Are sports journalists getting too cosy with officials?

German investigative journalist Hajo Seppelt makes his remarks at the 80th congress of the International Sports Press Association (AIPS) in Seoul, South Korea, on May 10, 2017. PHOTO | ELIAS MAKORI |

What you need to know:

  • The exit of South African pay TV broadcaster SuperSport from the Kenyan football market, for instance, begs many questions.
  • It shouldn’t take Seppelt flying in to Kenya yet again to unearth the rot in Kenyan sports management.
  • And like him, our sports journalists should stop getting too cosy with officials, get their hands dirty and expose the rot that is running our sport aground.

Last week, South Korea hosted the 80th annual congress of the International Sports Press Association (AIPS) with several interesting conversations highlighting the sessions in Seoul and Pyeongchang.

In the course of the congress, Sports Journalists Association of Kenya treasurer Evelyn Watta was elected to the lofty office of vice president of the AIPS, garnering an impressive 90.8 per cent of the vote to sit in the executive as one of AIPS’s five vice presidents.

Italian Gianni Merlo, a veteran of the pink sheet Gazetta dello Sport, one of the world’s oldest and most vibrant daily sports newspapers, regained his presidency of the organisation unopposed for another four-year term with Turkey’s Esat Yilmaer and Croatia’s Jura Olmec also unopposed as first vice president and treasurer, respectively.

COMMITTEE MEMBERS

The other journalists elected as vice presidents besides Watta were Hiji Ali Mohammed (Qatar), Nickolai Dolgopolov (Russia) and Daras Ioannis (Greece).

There were 13 officials voted in as members of the executive committee namely Ahmadi Seyed Abdolhamid (Iran), Csisztu Zsusza (Hungary), Dattoli Vicente (Brazil), Emmanuel Fantaneanu (Romania), Jung Hee-Don (South Korea) and Isa Ahmad Khawari (Malaysia).

--- Complete the following ---
- A) In the article on sports journalists, what share of the vote did Evelyn Watta win in the election for AIPS vice president?
- B) Transcribe the passage of the sports journalism article that opens with the words containing "German investigative journalist" and closes with "Seoul and Pyeongchang.".
The records that follow are separate material, unconnected to the article.

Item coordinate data
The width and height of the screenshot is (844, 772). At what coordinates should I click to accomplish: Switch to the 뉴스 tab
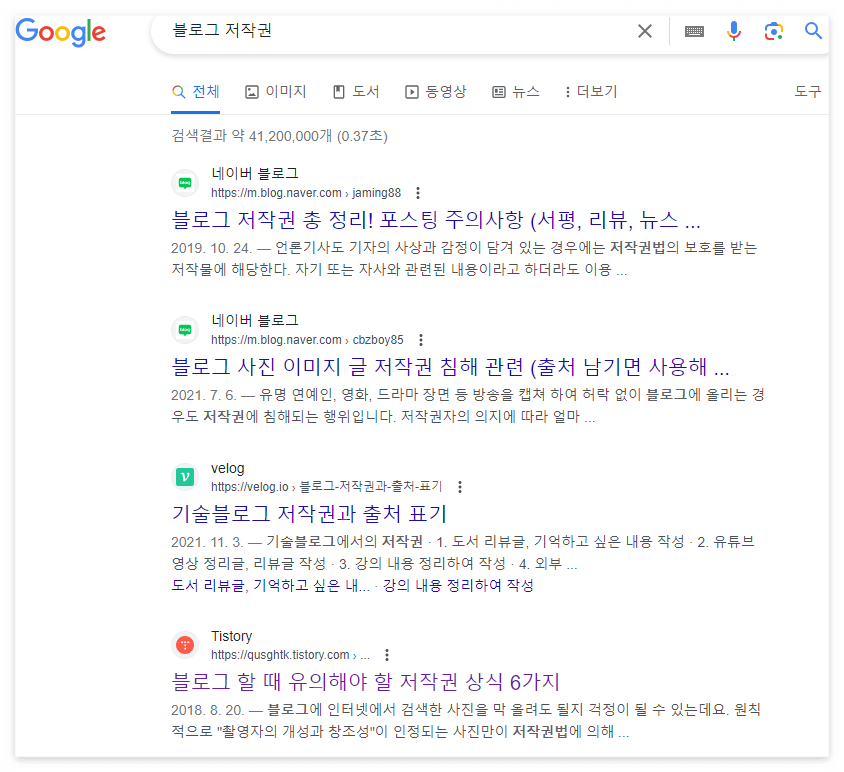click(x=516, y=91)
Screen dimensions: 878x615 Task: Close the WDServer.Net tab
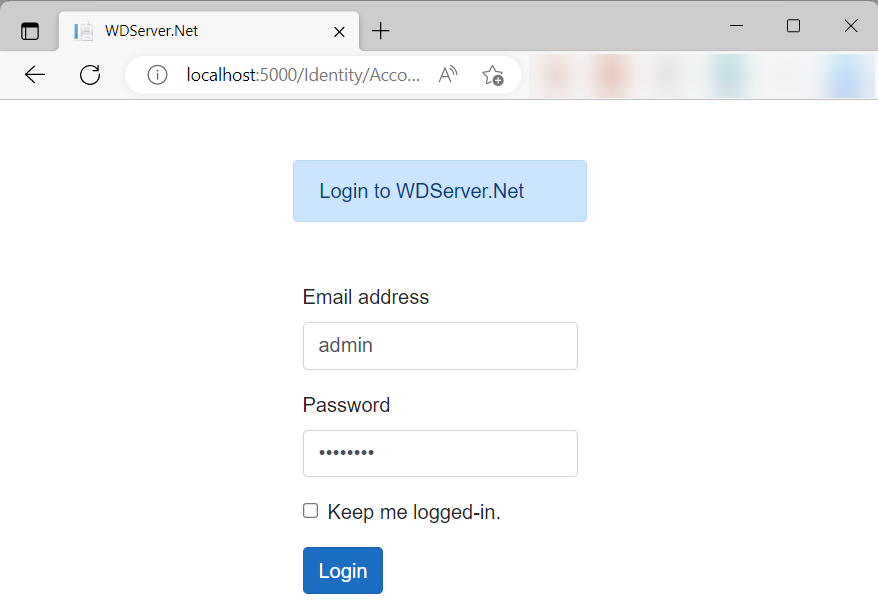click(339, 32)
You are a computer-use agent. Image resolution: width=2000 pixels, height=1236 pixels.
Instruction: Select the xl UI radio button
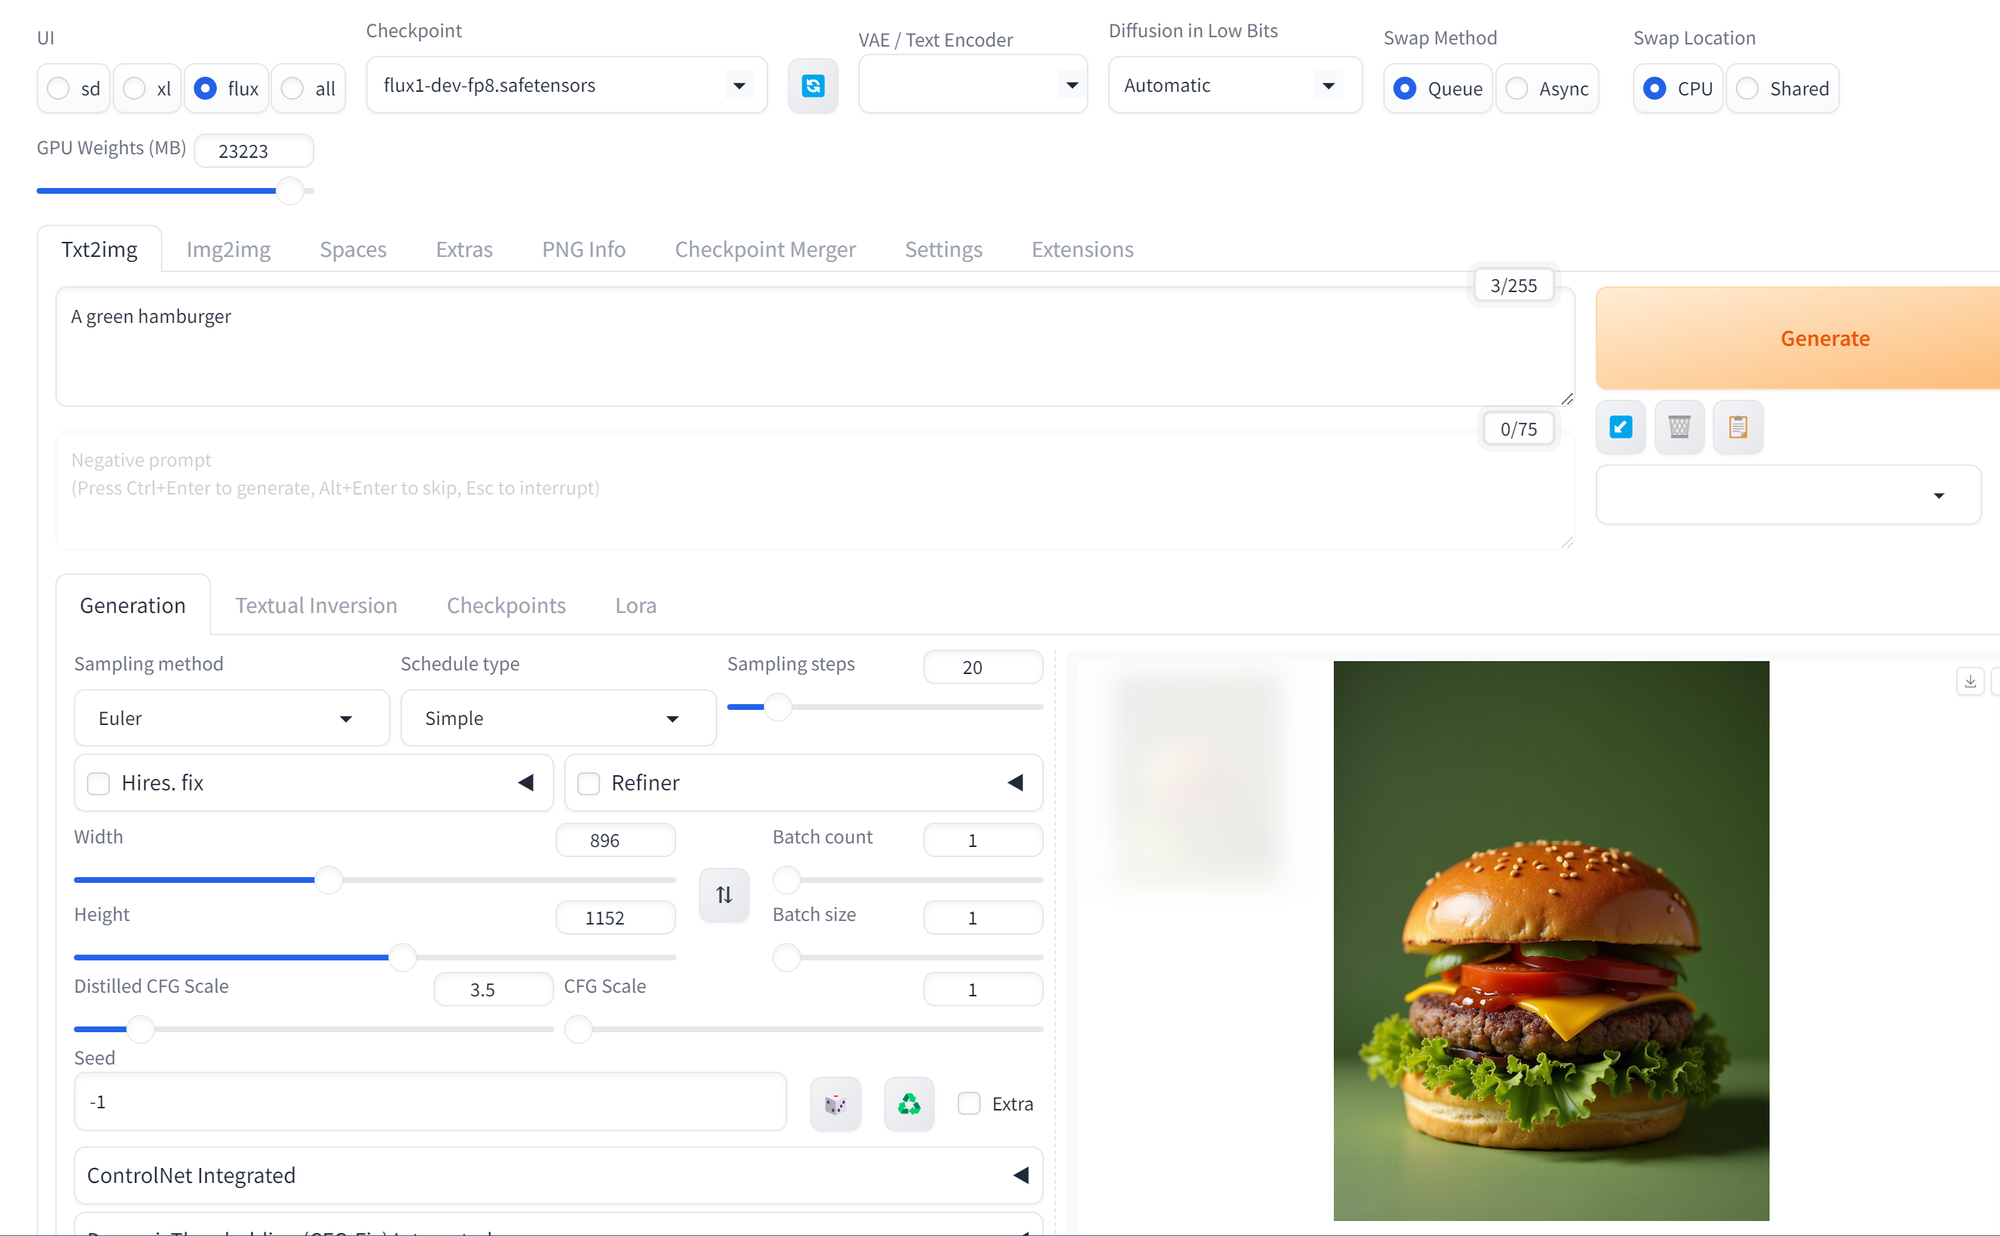[135, 88]
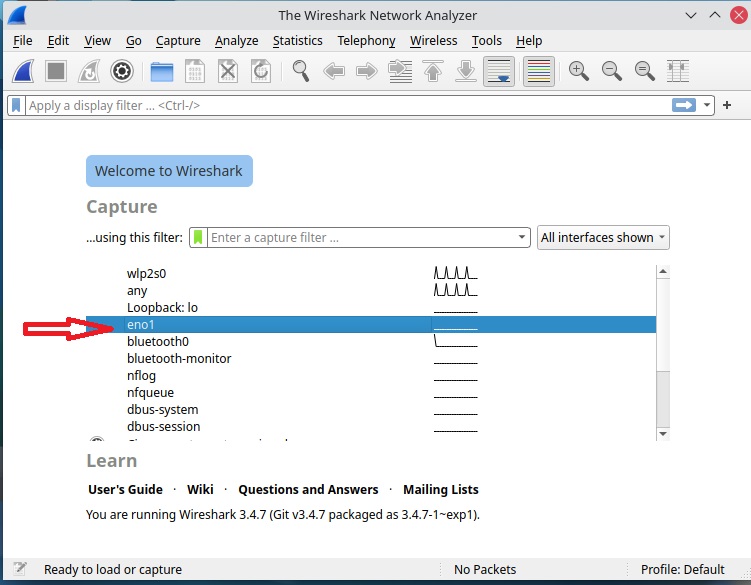Zoom out on packet text

(611, 71)
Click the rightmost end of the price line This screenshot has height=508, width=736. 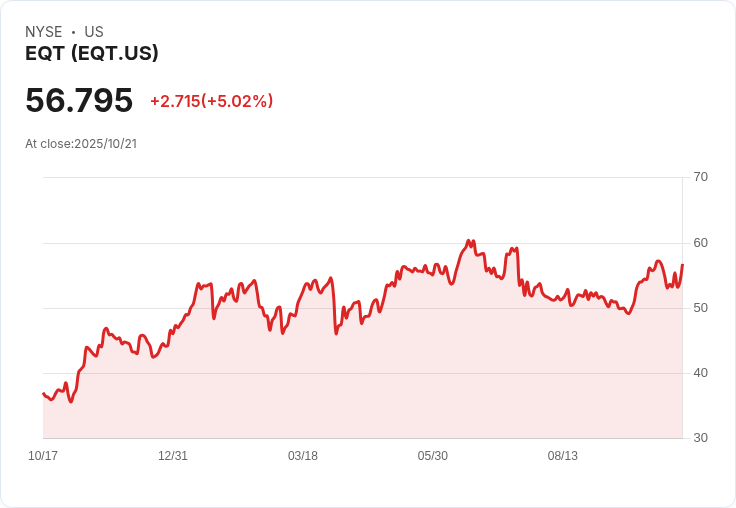pos(682,265)
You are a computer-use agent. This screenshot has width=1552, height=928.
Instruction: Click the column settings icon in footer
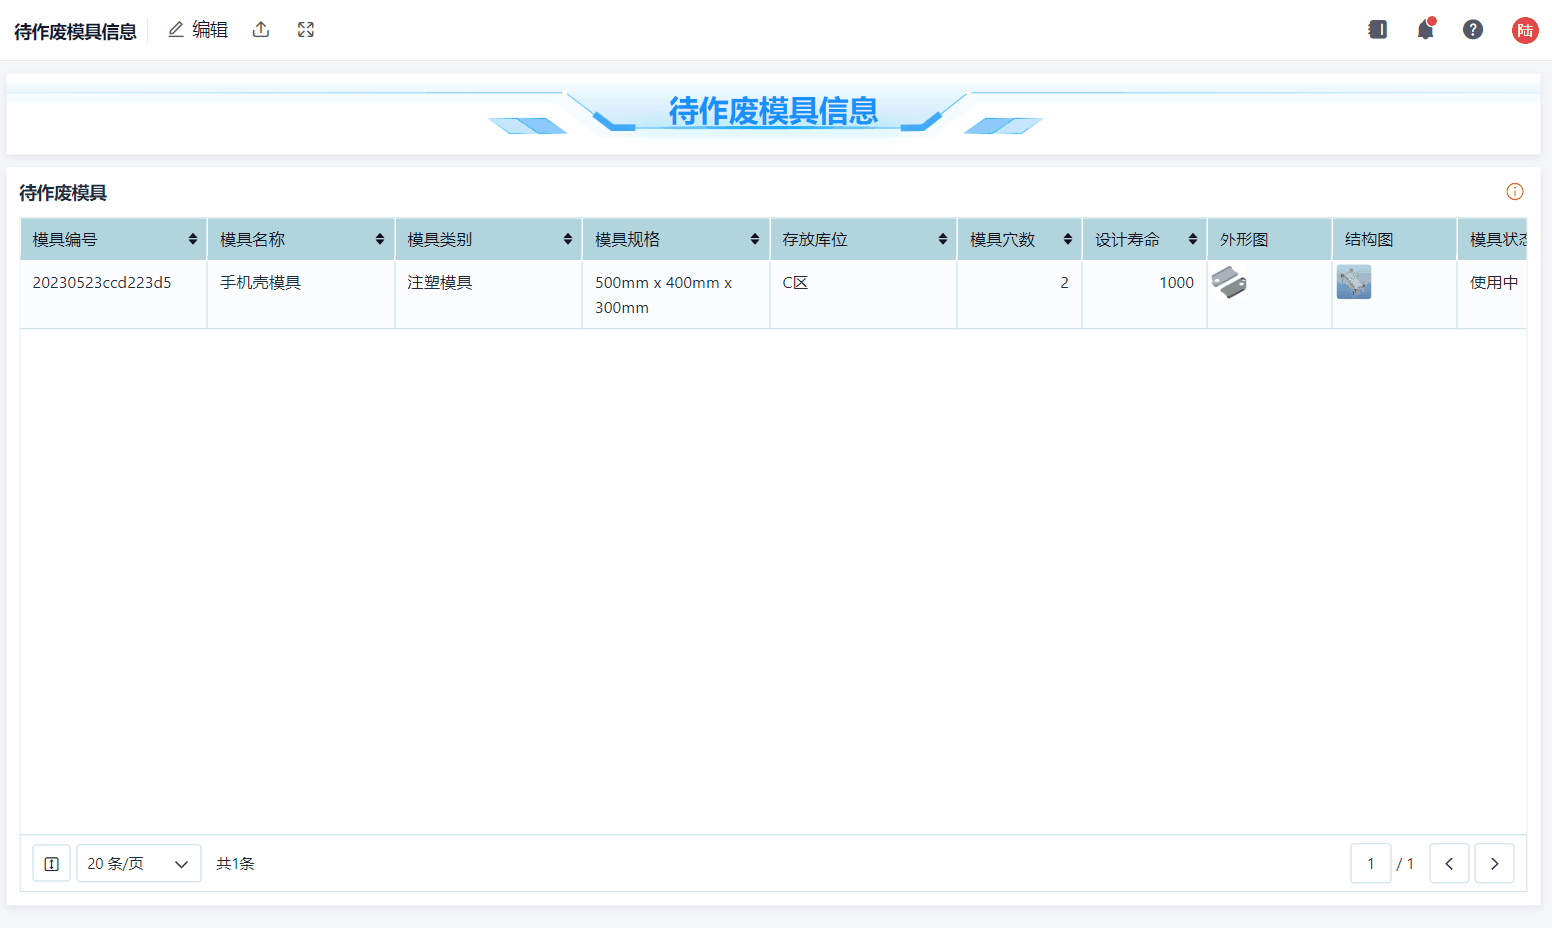(51, 864)
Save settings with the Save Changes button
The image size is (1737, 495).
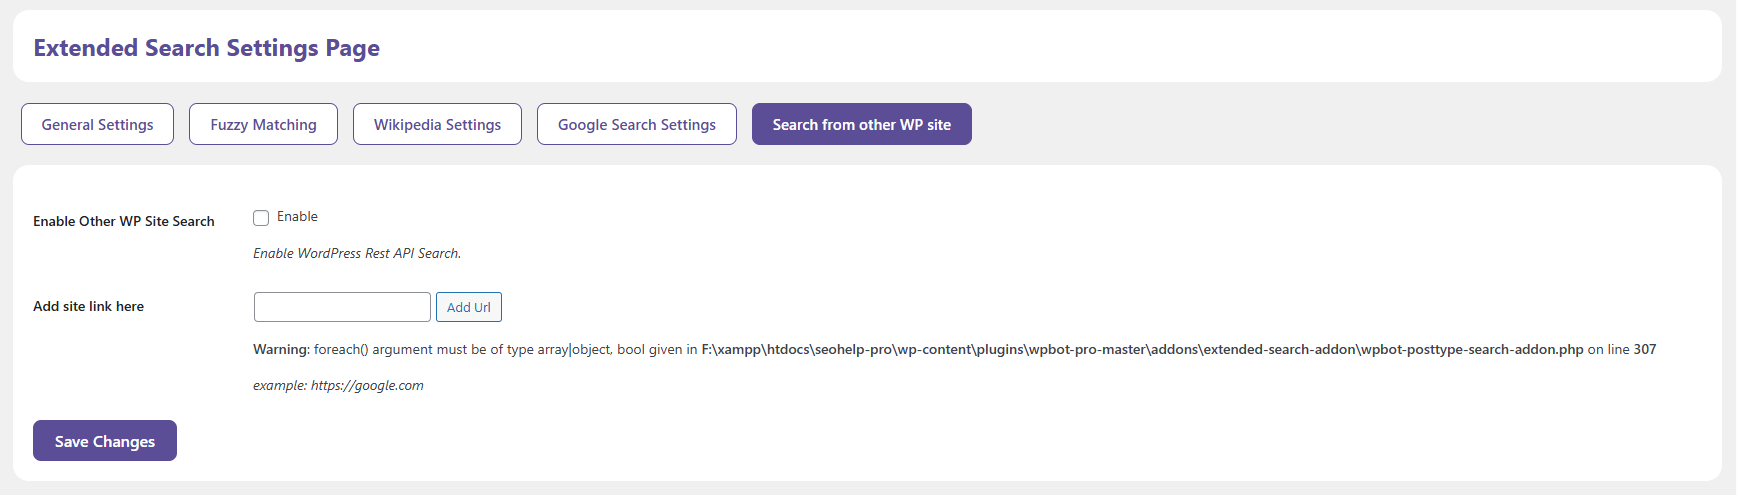(105, 441)
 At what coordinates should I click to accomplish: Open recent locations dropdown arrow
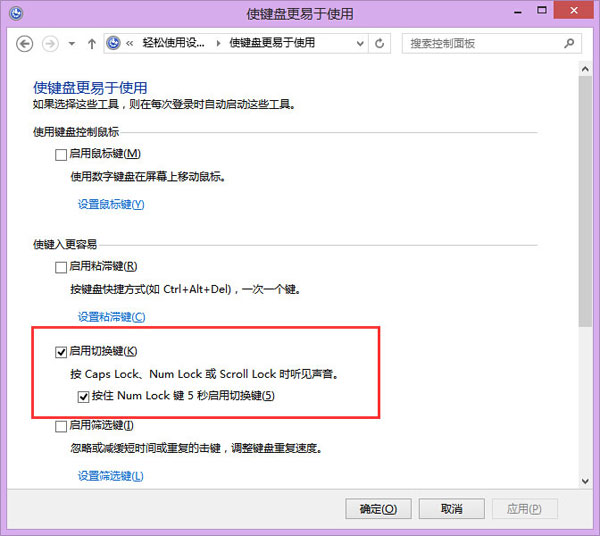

--- Answers for the exercise ---
- A) She won 90.8 per cent of the vote.

- B)
German investigative journalist Hajo Seppelt makes his remarks at the 80th congress of the International Sports Press Association (AIPS) in Seoul, South Korea, on May 10, 2017. PHOTO | ELIAS MAKORI |

What you need to know:

  • The exit of South African pay TV broadcaster SuperSport from the Kenyan football market, for instance, begs many questions.
  • It shouldn’t take Seppelt flying in to Kenya yet again to unearth the rot in Kenyan sports management.
  • And like him, our sports journalists should stop getting too cosy with officials, get their hands dirty and expose the rot that is running our sport aground.

Last week, South Korea hosted the 80th annual congress of the International Sports Press Association (AIPS) with several interesting conversations highlighting the sessions in Seoul and Pyeongchang.